**What this task involves:**
Go through the entries below and copy every line that holds the word "computer".

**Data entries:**
###

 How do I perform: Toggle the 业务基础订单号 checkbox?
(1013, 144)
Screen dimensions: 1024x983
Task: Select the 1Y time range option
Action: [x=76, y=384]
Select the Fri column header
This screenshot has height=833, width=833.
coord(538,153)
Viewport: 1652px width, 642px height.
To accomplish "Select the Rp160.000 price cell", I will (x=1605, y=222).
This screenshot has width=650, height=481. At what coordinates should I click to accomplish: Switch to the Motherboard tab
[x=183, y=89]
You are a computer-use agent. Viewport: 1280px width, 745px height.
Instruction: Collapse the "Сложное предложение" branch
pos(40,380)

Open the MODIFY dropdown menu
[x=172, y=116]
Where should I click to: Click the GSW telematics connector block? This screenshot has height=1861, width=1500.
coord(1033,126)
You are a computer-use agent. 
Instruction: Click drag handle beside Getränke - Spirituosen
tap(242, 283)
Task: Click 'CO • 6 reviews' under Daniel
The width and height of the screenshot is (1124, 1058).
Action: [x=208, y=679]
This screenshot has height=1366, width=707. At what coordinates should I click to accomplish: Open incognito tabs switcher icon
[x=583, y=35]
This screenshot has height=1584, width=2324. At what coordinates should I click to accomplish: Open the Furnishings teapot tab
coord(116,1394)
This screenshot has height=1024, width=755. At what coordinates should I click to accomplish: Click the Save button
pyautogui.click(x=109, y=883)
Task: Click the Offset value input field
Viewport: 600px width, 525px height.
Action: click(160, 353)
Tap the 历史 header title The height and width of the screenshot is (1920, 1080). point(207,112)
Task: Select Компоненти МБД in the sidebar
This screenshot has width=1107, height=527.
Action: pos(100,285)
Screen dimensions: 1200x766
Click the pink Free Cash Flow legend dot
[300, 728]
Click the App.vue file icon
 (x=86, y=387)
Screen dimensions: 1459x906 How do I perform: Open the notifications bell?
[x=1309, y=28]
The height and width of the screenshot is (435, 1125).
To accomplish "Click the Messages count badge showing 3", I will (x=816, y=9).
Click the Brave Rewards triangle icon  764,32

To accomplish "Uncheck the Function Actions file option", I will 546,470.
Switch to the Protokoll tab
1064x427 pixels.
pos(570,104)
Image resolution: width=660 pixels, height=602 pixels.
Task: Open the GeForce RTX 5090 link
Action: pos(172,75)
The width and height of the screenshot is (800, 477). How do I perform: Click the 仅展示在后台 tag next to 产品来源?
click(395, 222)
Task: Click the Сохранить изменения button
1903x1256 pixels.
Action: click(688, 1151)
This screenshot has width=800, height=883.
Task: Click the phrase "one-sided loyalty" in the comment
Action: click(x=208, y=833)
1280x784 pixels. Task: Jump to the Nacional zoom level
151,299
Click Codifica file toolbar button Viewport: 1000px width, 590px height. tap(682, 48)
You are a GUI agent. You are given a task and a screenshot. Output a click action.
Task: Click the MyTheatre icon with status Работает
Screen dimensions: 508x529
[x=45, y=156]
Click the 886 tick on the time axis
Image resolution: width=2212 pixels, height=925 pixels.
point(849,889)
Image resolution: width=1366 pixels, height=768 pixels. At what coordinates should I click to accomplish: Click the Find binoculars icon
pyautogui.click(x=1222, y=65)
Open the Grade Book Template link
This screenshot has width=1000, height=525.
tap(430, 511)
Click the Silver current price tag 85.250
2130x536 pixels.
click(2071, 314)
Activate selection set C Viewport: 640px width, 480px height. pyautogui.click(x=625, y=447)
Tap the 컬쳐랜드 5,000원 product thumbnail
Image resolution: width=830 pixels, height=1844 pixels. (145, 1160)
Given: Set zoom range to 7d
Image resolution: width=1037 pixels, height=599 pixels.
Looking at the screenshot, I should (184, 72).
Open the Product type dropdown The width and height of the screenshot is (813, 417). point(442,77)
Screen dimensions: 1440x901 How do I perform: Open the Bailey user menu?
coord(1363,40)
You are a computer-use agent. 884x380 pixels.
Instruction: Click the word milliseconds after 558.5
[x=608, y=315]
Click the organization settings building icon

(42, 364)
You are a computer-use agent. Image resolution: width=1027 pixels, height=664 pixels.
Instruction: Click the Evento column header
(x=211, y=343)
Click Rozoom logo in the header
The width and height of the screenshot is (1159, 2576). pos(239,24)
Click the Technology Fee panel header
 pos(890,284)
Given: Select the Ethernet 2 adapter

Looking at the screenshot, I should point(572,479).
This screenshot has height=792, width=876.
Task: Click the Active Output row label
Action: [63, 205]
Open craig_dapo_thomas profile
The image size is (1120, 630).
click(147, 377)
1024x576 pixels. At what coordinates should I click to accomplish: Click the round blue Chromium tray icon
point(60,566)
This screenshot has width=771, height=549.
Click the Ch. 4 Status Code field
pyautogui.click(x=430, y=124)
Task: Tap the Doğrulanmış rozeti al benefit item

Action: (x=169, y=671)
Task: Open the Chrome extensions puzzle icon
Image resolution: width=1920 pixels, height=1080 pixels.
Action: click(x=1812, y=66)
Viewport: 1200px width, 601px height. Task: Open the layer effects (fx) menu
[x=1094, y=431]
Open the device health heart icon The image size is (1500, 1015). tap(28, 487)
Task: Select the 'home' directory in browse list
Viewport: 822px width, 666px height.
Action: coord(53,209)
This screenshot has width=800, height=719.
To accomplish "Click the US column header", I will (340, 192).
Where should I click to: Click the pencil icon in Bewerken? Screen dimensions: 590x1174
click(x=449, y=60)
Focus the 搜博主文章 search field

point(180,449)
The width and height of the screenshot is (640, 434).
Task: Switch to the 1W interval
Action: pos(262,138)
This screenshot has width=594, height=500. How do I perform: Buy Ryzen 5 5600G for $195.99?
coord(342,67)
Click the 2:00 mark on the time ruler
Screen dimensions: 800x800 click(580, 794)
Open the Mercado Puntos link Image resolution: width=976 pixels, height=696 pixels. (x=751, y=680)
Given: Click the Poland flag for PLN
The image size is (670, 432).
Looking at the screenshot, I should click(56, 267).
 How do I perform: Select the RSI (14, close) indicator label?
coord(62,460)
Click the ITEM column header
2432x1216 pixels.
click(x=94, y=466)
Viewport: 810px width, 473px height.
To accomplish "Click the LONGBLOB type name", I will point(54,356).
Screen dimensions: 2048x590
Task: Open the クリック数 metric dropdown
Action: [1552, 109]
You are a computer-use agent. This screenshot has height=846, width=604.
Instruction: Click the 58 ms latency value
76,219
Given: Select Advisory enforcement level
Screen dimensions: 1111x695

###

**Answer section:**
You are a computer-use agent. Viewport: 1280px width, 745px height.
You are a computer-use agent. 
You are a computer-use agent. 884x380 pixels.
You are a computer-use agent. Image resolution: width=1027 pixels, height=664 pixels.
You are a computer-use agent. This screenshot has height=846, width=604.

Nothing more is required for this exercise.